YOUR INSTRUCTIONS
Continue the article below on running DBSnapper with GitHub Actions and Amazon ECS, picking up after its last line.

SELECTED TEXT
Part 2: Using DBSnapper, GitHub Actions, and ECS - A Simplified Approach

Overview¶

Note: This is Part 2 of a multi-part series on using DBSnapper with GitHub Actions and Amazon ECS. Go here to read Part 1.

Third Party GitHub Runners

This article provides an alternative approach to using DBSnapper with GitHub Actions and Amazon ECS. This article uses a GitHub runner built by a third party. There are actually several nice third-party runners that build upon the official GitHub Actions runner, and provide additional capabilities that the official runner doesn't yet support. You can find a list of these runners on the Awesome-runners list. For this article we are using the myoung34 GitHub Runner.

The previous version of this article used the official GitHub Actions runner to run the DBSnapper Agent in an Amazon ECS Fargate Task. We've found that there are third-party runners that provide additional capabilities that the official runner doesn't yet support. We will present the simplified approach using the myoung34 GitHub Runner in this article. We will be brief in our explanation of the steps, as they are similar to the previous article.

Using the myoung34 GitHub Runner¶

The myoung34 GitHub Runner is a third-party runner that builds upon the official GitHub Actions runner. This runner makes use of environment variables to configure the runner and and most importantly supports an ACCESS_TOKEN environment variable that will take care of registering the runner with the GitHub Actions service. This eliminates the need for the first step in the previous article where we had to get a registration token to register the runner with GitHub.

Simplified GitHub Actions Workflow¶

In this workflow we only have three jobs instead of the four in the previous article. We describe some of the important changes below:

Simplified GitHub Actions Workflow
name: "GHA-my-ECS-DBSnapper Build Snapshot"

Item-finding records:
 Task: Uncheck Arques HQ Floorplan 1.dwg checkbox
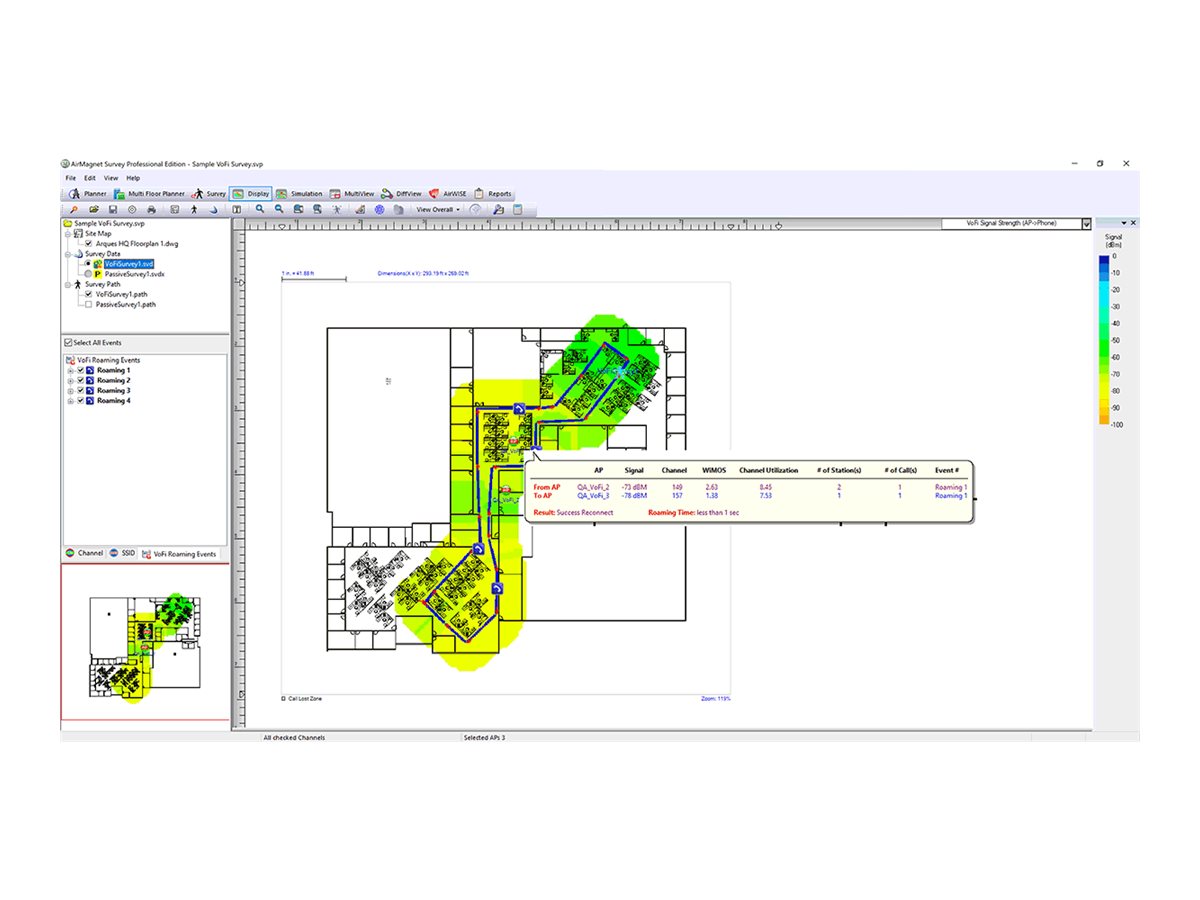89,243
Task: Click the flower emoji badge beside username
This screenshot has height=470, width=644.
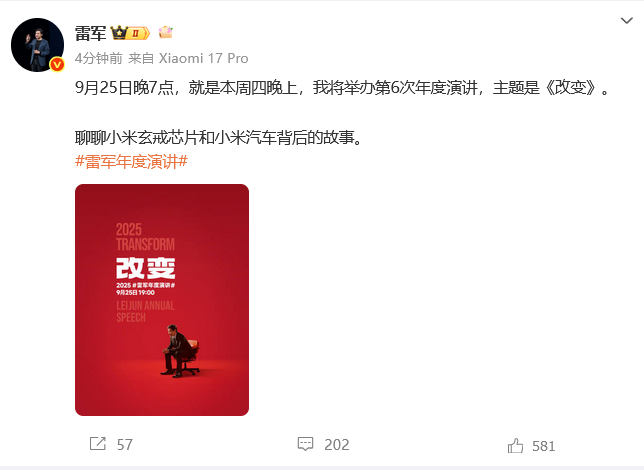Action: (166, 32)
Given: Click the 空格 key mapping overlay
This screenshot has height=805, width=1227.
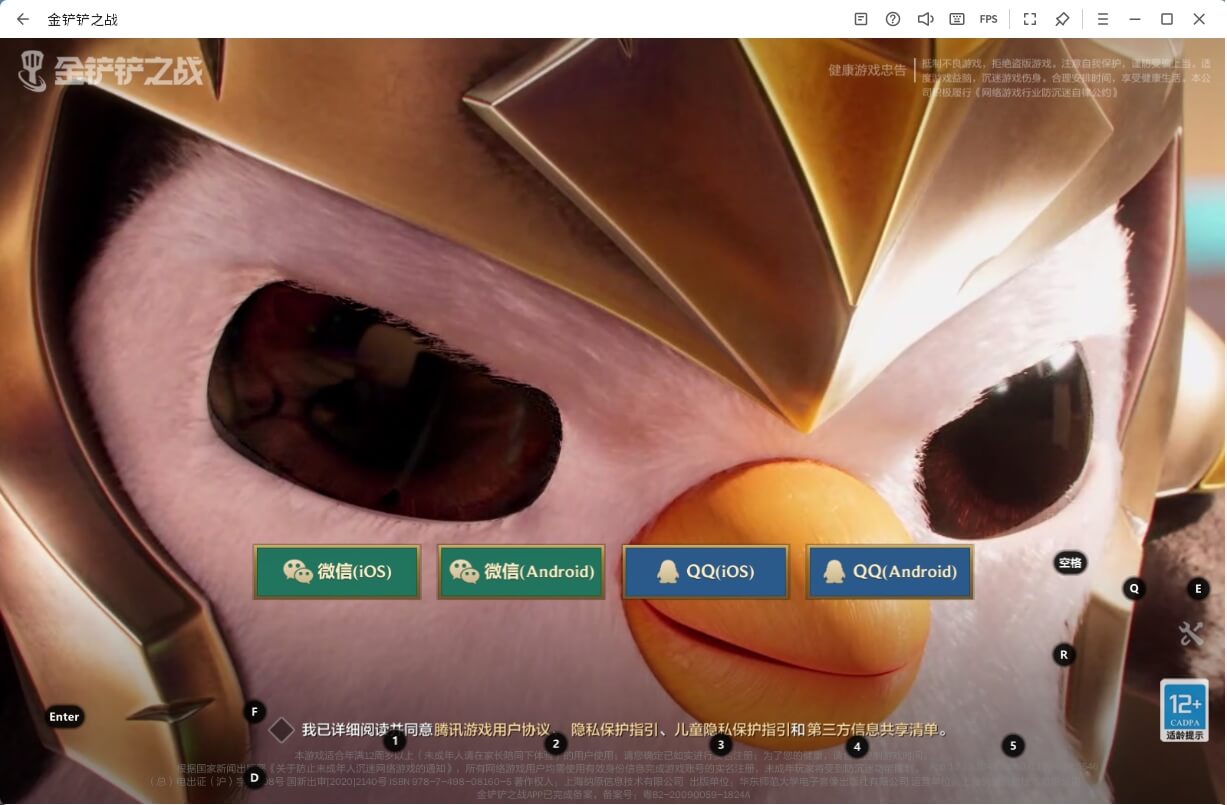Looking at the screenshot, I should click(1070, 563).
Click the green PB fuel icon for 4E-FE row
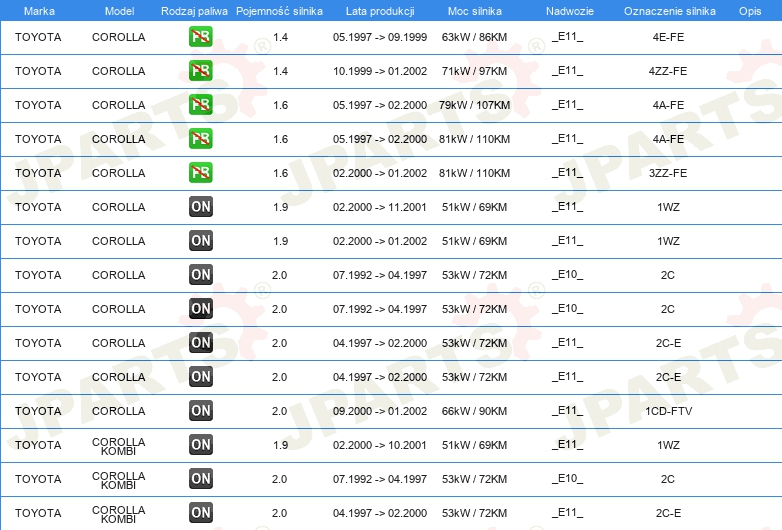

RESULT FOR THIS TASK
on: [push]

# For github OIDC provider
# https://github.com/aws-actions/configure-aws-credentials?tab=readme-ov-file#oidc
permissions:
  id-token: write
  contents: read
env:
  ORGANIZATION: <Your_GitHub_Organization_Name>
  ORGANIZATION_URL: <Your_GitHub Organization URL>
  GHR_IMAGE: myoung34/github-runner:latest
  AWS_REGION: us-east-1
  AWS_IAM_ROLE: arn:aws:iam::<account_id>:<role_name>
  ECS_CLUSTER: <ECS_Cluster_Here>
  ECS_SERVICE: <ECS_Service_Here>
  ECS_TASK_DEFINITION: .aws/ecs_task_definition_my_github_runner.json
  DBSNAPPER_TARGET: dbs-prod-rds

jobs:
  runner-ecs:
    runs-on: ubuntu-latest
    steps:
      - name: Checkout for access to task definition
        uses: actions/checkout@v4

      # Uses OIDC connector for auth
      - name: Configure AWS credentials
        uses: aws-actions/configure-aws-credentials@v4
        with:
          aws-region: ${{ env.AWS_REGION }}
          role-to-assume: ${{ env.AWS_IAM_ROLE }}

      - name: Update Task Definition JSON
        id: update-task-def
        uses: restackio/update-json-file-action@main
        with:
          file: ${{ env.ECS_TASK_DEFINITION }}
          fields: |
            {
              "containerDefinitions[0].image": "${{ env.GHR_IMAGE }}",
              "containerDefinitions[0].environment": [
                {
                  "name": "ACCESS_TOKEN",
                  "value": "${{ secrets.FG_PAT }}"
                },
                {
                  "name": "RUNNER_SCOPE",
                  "value": "org"
                },
                {
                  "name": "ORG_NAME",
                  "value": "${{ env.ORGANIZATION }}"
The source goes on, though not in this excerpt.